Neurological damage caused by intoxication with Shiga toxin (Stx) from enterohemorrhagic Escherichia coli is one of the most fatal outcomes of Hemolytic Uremic Syndrome in children. We have previously shown that intracerebroventricular (icv) administration of Stx2 damages rat brain neurons and astrocytes. The aim of this work was to determine the action of intraperitoneal (ip) Stx2 in the Nervous System. Mice brains and colons were processed to perform transmission electron microscopy (TEM) and fluorescence studies after 8 days of treatment.
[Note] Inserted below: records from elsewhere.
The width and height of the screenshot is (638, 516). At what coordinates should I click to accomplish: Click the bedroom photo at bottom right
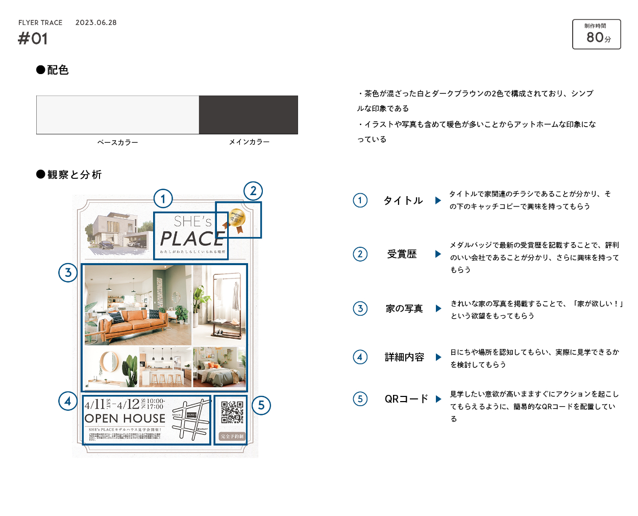click(219, 367)
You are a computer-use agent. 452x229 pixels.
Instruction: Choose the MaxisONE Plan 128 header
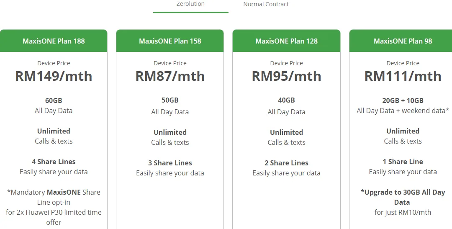click(286, 41)
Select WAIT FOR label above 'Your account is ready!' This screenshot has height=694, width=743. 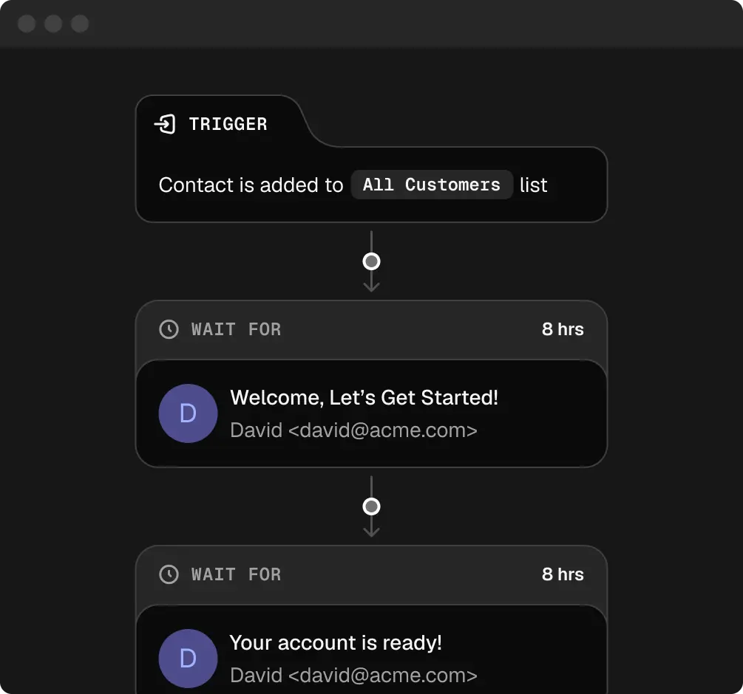[x=236, y=574]
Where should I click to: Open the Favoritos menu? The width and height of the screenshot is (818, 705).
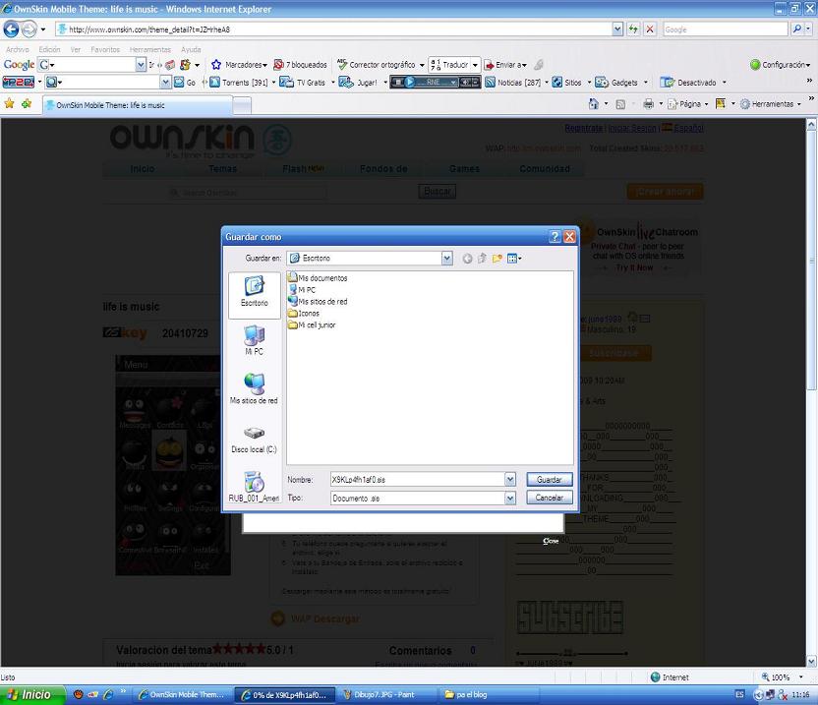click(105, 49)
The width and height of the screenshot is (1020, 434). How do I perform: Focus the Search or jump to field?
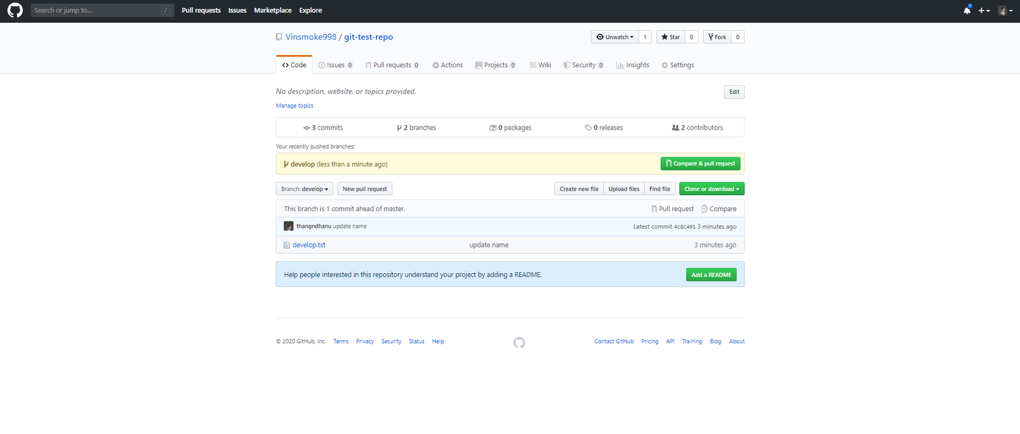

Apoptotic neurons and damaged astrocytes were observed in Stx2 (0,002 LD50) treated groups by TEM in the corpus striatum, cerebral cortex and hippocampus. This was not observed in controls. In addition apoptotic and degenerated oligodendrocytes, damaged endothelial cells with perivascular edema, synaptic inhibition and mitochondrial disorganization were observed. The preceded pathologic changes were not observed in the icv treated group. Significant neurodegeneration was confirmed by the Fluorojade-B method in the same brain areas and in the myenteric plexus. This study show differences in brain damage between the ip and icv administrations of Stx2. Systemic elements activated by Stx2 may increase the damage found in the Nervous System.